Write out the records word for word, with no pictures.
(RECORDS PROVIDED begins)
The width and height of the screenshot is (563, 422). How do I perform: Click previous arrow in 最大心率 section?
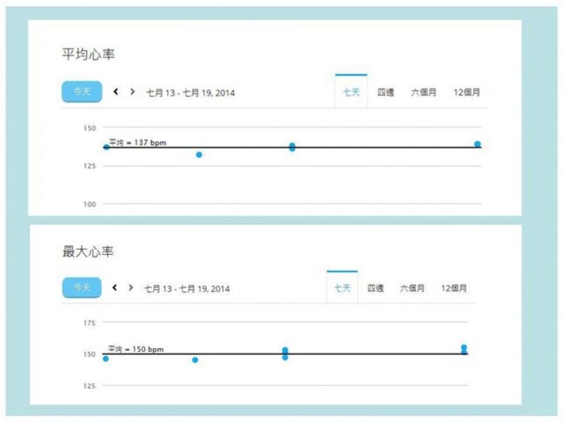pyautogui.click(x=115, y=288)
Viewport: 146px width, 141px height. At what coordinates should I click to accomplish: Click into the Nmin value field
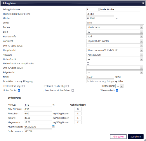(x=100, y=77)
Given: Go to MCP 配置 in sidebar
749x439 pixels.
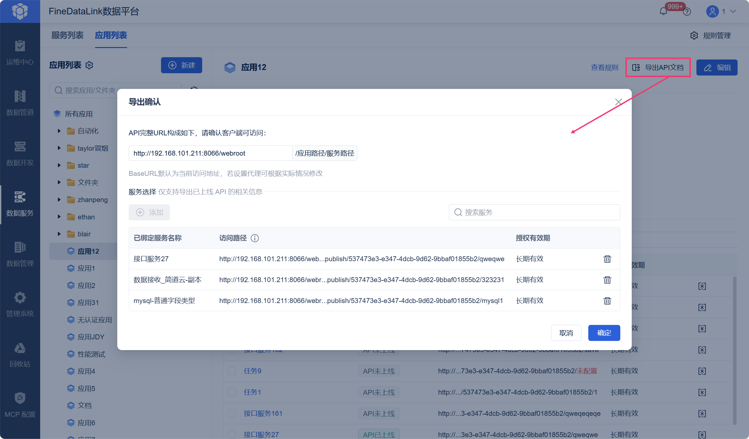Looking at the screenshot, I should click(x=20, y=405).
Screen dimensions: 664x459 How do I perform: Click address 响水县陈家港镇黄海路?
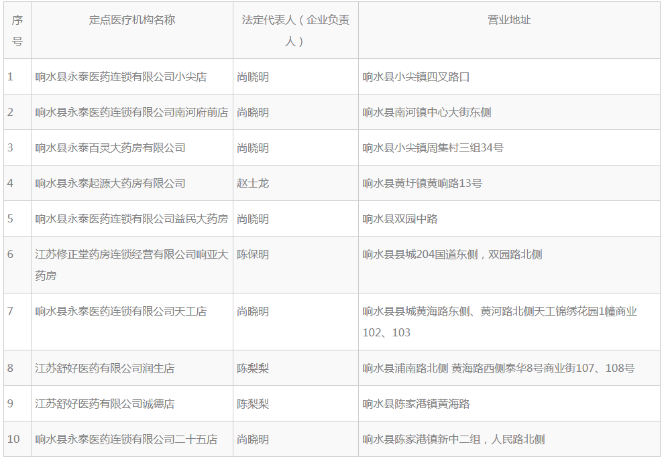tap(416, 404)
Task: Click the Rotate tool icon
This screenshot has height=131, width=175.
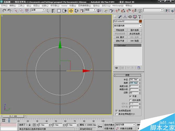Action: [x=76, y=11]
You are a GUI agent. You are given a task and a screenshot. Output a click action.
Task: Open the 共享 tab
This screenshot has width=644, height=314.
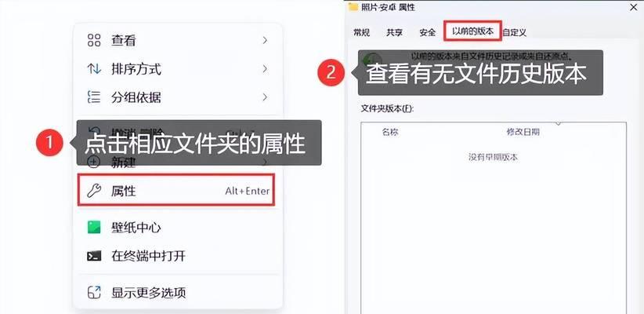(395, 32)
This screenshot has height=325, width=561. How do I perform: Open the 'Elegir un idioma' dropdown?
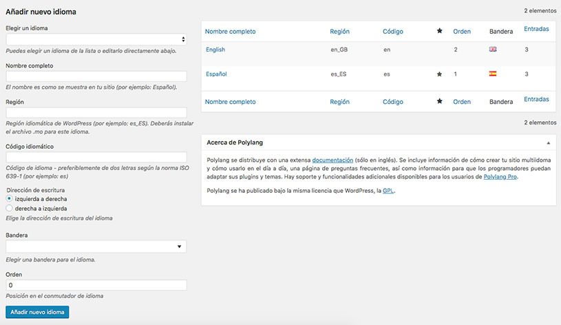point(96,39)
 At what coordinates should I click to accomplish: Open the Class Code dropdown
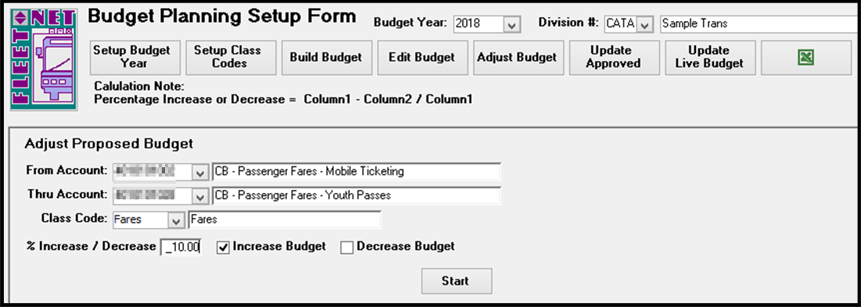(176, 220)
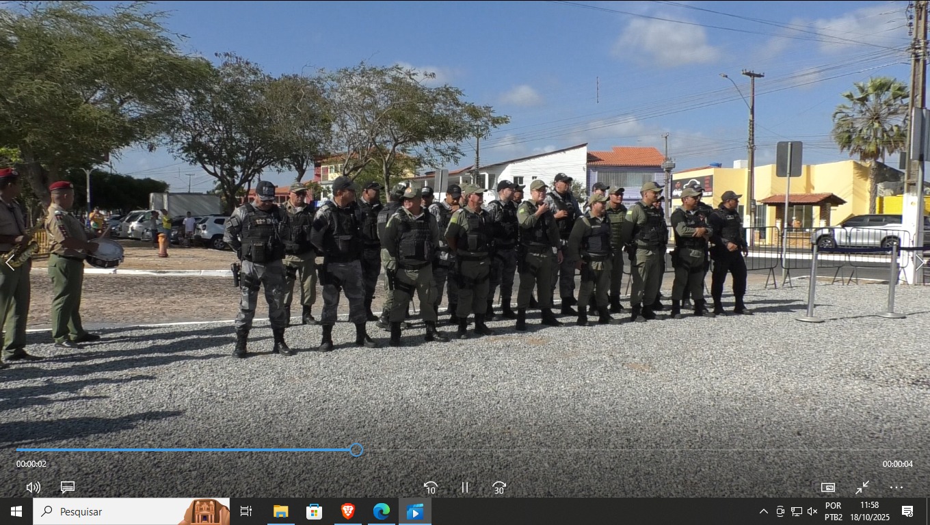This screenshot has height=525, width=930.
Task: Toggle the muted system speaker icon
Action: pyautogui.click(x=812, y=511)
(RECORDS PROVIDED ends)
TASK SOLUTION:
The width and height of the screenshot is (563, 422). How do I perform: Click previous arrow in 最大心率 section?
pyautogui.click(x=115, y=288)
Viewport: 146px width, 141px height. At what coordinates should I click to accomplish: Click into the Nmin value field
(x=100, y=77)
Given: Go to MCP 配置 in sidebar
749x439 pixels.
Looking at the screenshot, I should click(x=20, y=405).
Screen dimensions: 664x459 How do I perform: Click address 响水县陈家港镇黄海路?
tap(416, 404)
Task: Click the Rotate tool icon
This screenshot has height=131, width=175.
Action: [x=76, y=11]
You are a GUI agent. You are given a task and a screenshot. Output a click action.
Task: Open the 共享 tab
This screenshot has width=644, height=314.
(395, 32)
This screenshot has height=325, width=561. How do I perform: Open the 'Elegir un idioma' dropdown?
point(96,39)
 At what coordinates should I click to accomplish: Open the Class Code dropdown
(176, 220)
This screenshot has height=525, width=930.
Task: Toggle the muted system speaker icon
Action: pyautogui.click(x=812, y=511)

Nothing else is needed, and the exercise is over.